Need some help with FluxOpt

I am trying to use the FluxOptTools (GitHub - baggepinnen/FluxOptTools.jl: Use Optim to train Flux models and visualize loss landscapes) to train a Flux model using Optim . I followed the example provided in the readme. It is working as intended. But when I slightly changed it to my case it isn’t working properly. The code is running without errors, but the parameters of the model are not getting updated. Can anyone please help me figure out what I am doing wrong?
Here is my code:

using Pkg
Pkg.add(["DataFrames", "RDatasets","Flux", "FluxOptTools", "Zygote", "Optim", "LossFunctions"])
using DataFrames
using RDatasets
using Flux, Zygote, Optim, FluxOptTools, Statistics
using LossFunctions
diabetes = dataset("MASS", "Pima.te")
y_df = diabetes[!,:Type] .== "Yes"
X_df = diabetes[!, Not(:Type)]
# Converting X and y into matrices and vectors 
y = vec(y_df)'
X = Matrix(Matrix(X_df)')

m      = Chain(Dense(7,20),    
loss() = mean(value(PerceptronLoss(),m(X),y))

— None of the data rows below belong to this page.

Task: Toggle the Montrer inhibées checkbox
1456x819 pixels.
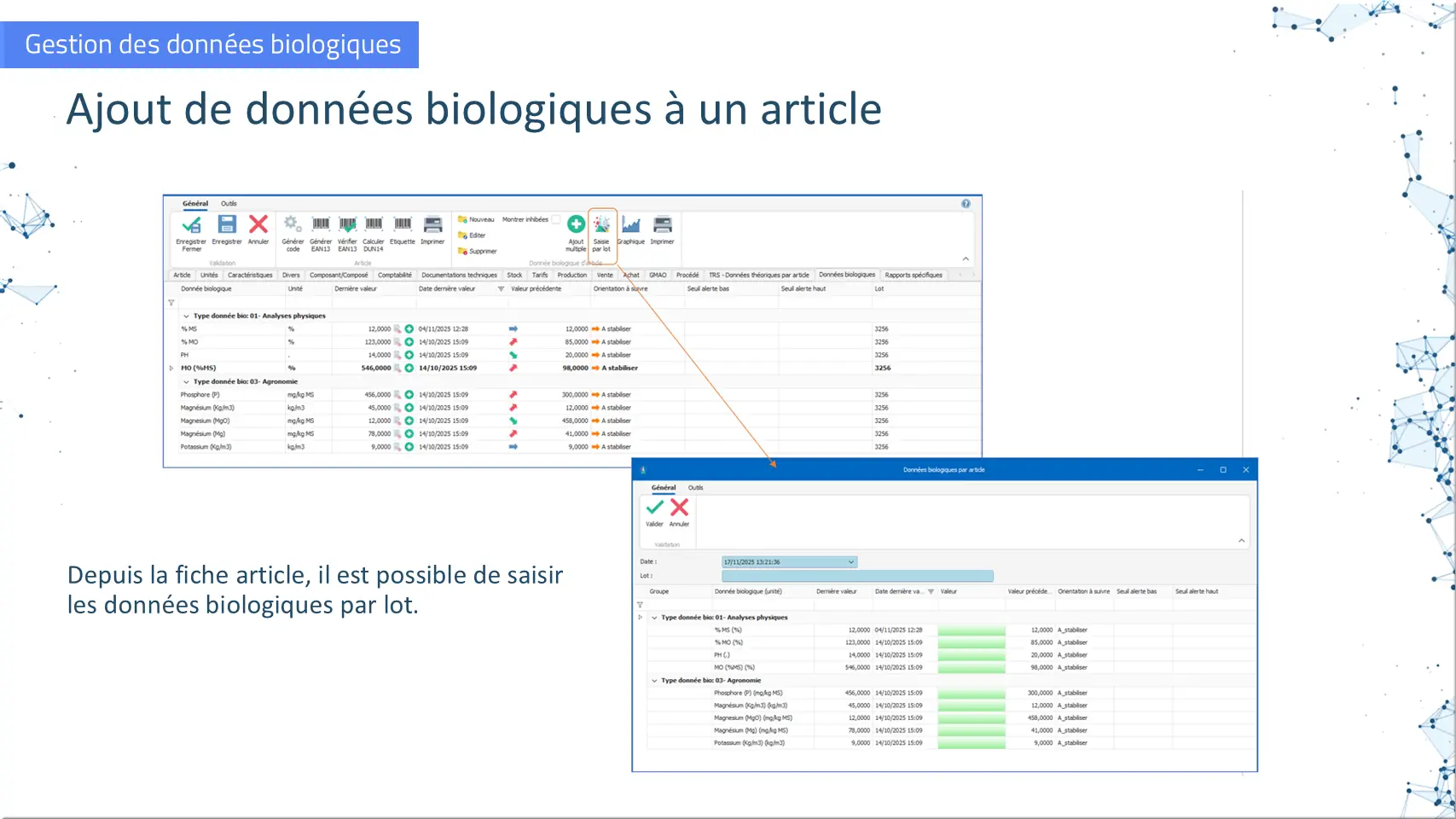Action: (556, 220)
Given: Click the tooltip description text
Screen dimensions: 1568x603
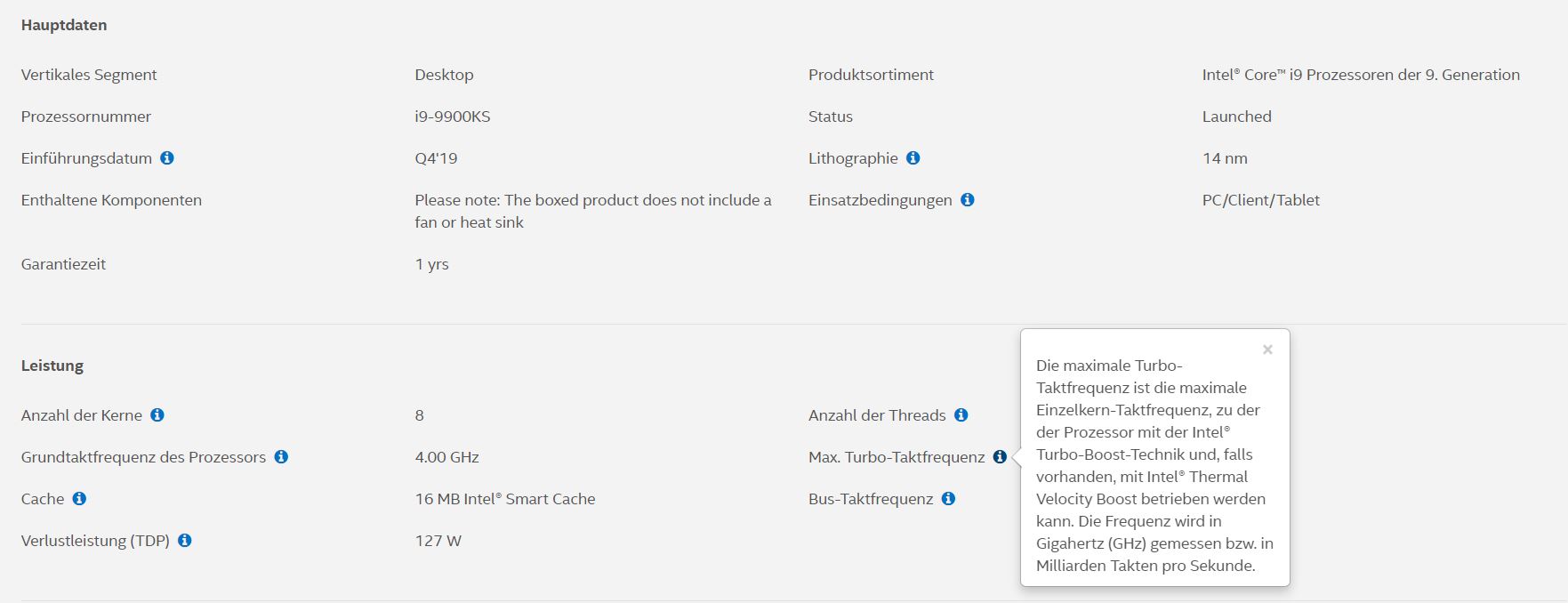Looking at the screenshot, I should pyautogui.click(x=1154, y=465).
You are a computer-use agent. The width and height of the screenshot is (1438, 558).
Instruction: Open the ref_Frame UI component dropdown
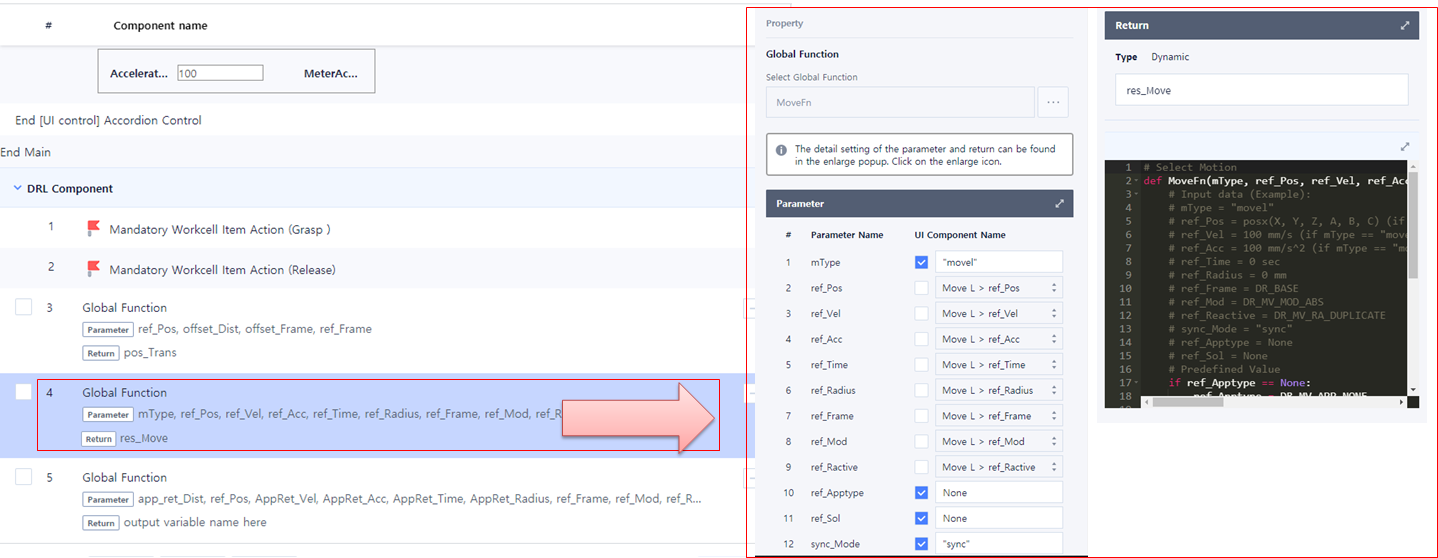pyautogui.click(x=998, y=416)
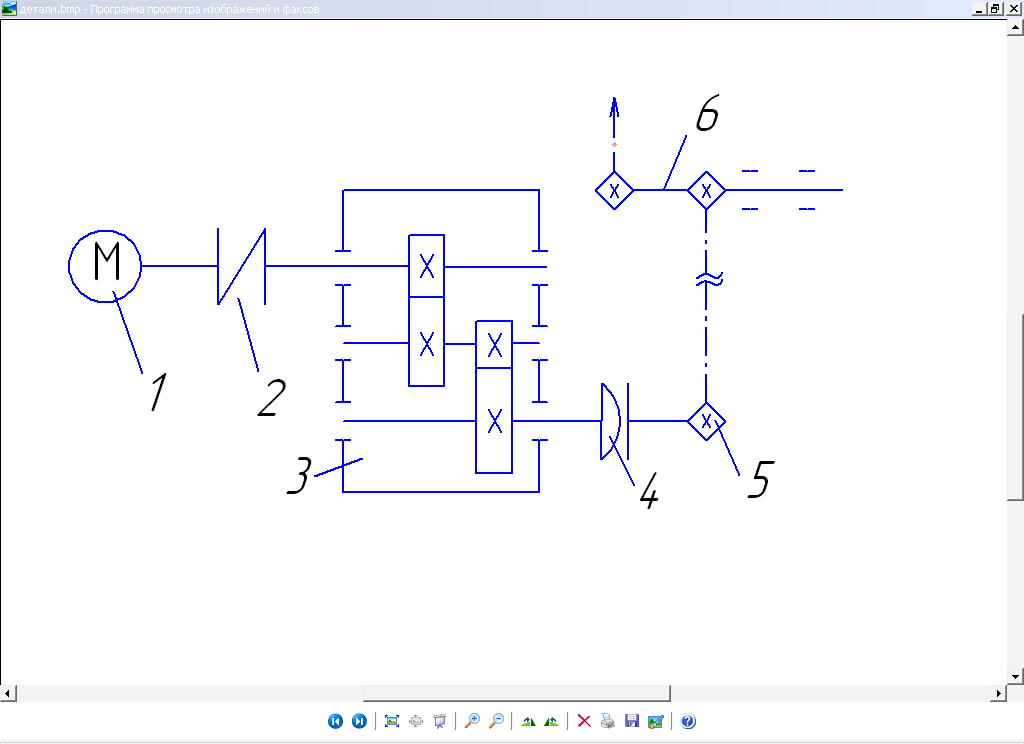Restore down the viewer window
Image resolution: width=1024 pixels, height=744 pixels.
pyautogui.click(x=995, y=8)
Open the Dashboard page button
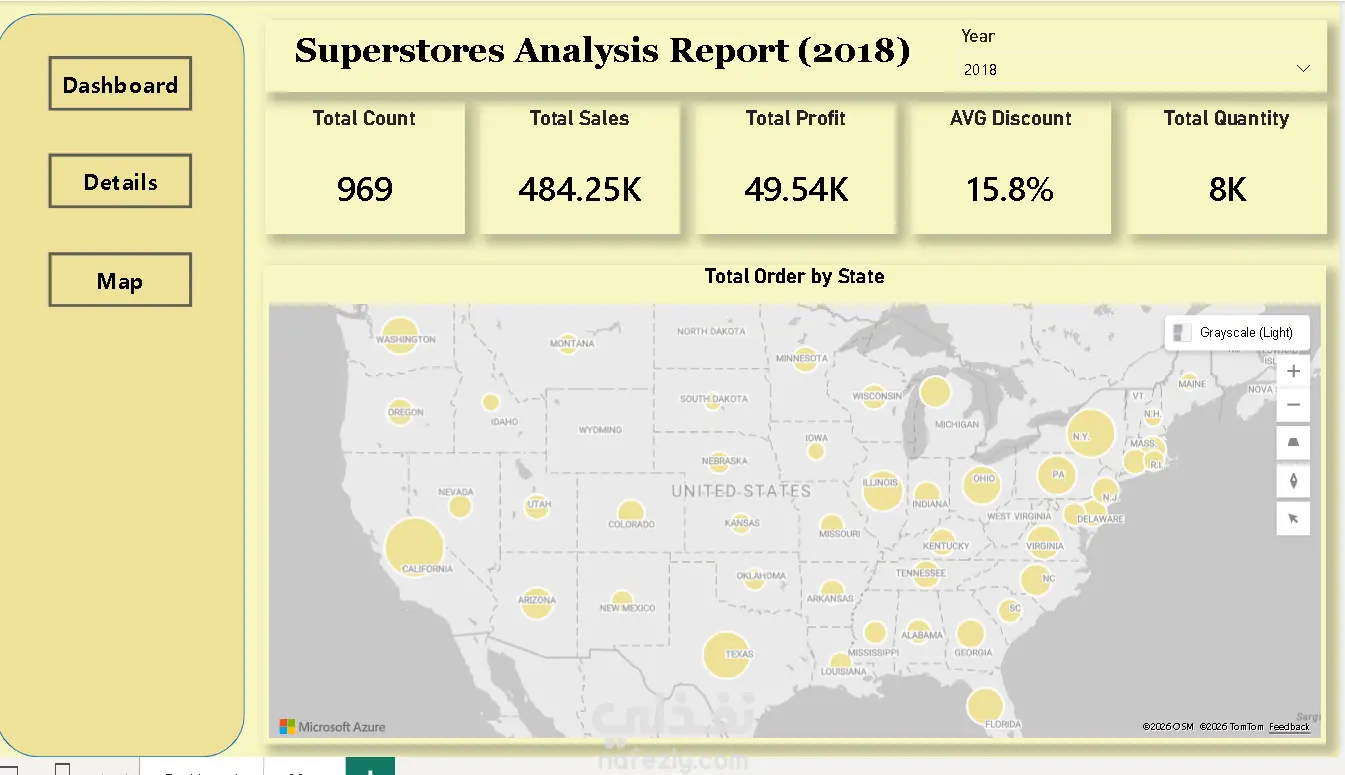The width and height of the screenshot is (1345, 775). 120,85
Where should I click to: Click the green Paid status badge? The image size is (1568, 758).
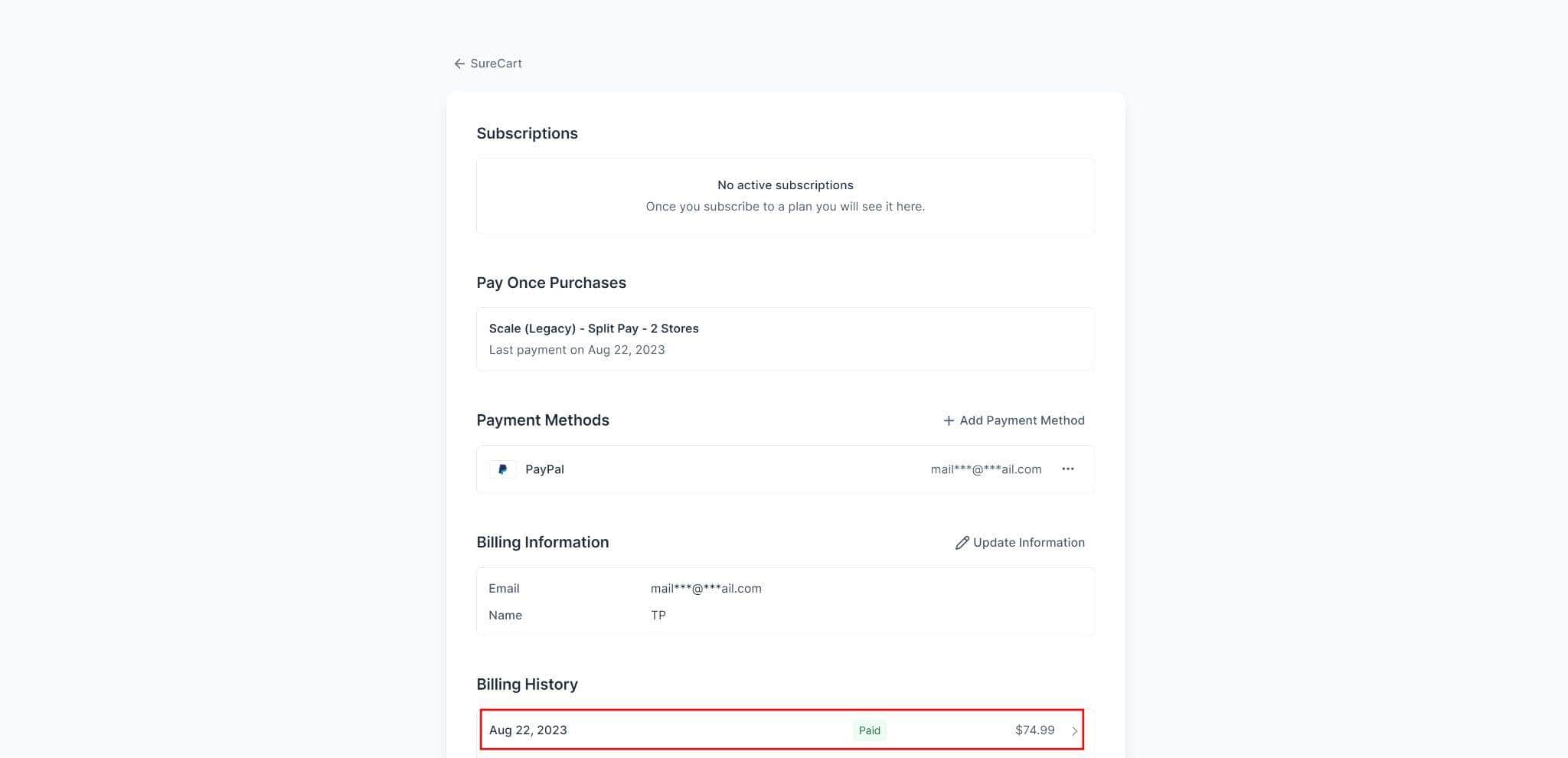coord(869,730)
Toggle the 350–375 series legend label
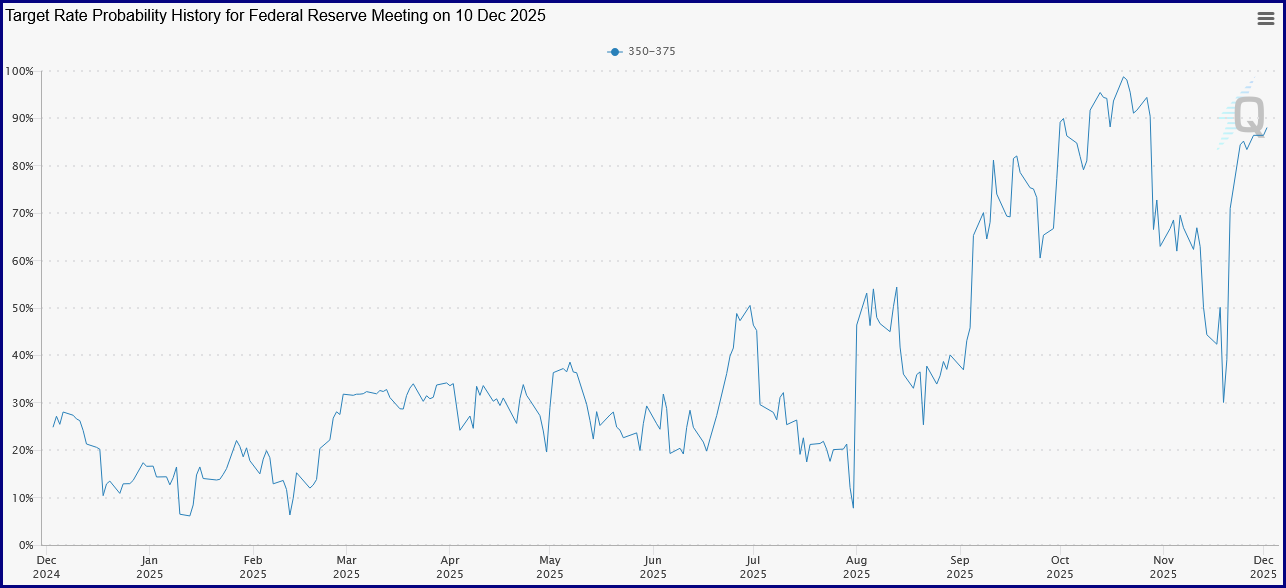The width and height of the screenshot is (1286, 588). [651, 51]
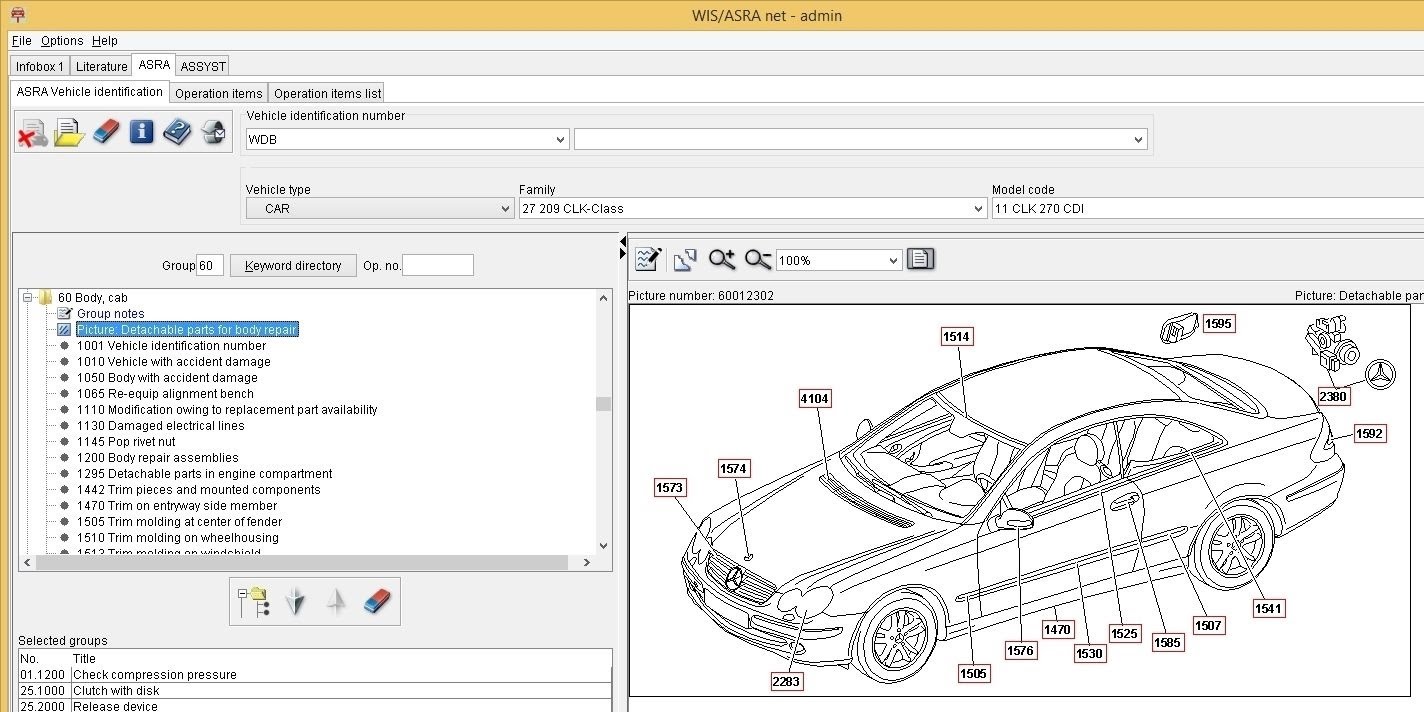Collapse the 60 Body, cab tree node
The image size is (1424, 712).
pos(29,297)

pars   = Flux.params(m) # Initializing parameters 
initial_par = pars
lossfun, gradfun, fg!, p0 = optfuns(loss, pars)
res = Optim.optimize(Optim.only_fg!(fg!), p0, LBFGS() ,Optim.Options(show_trace=true))

Since y>=0 and m(X)>0, their product will always be >=0, so PerceptronLoss will always be zero. Maybe L1HingeLoss would be more appropriate for this problem? I tried this:

loss() = value(L1HingeLoss(), y, m(X), AggMode.Mean())

But that results in NaN in the convergence measures and I couldn’t figure out how to fix that.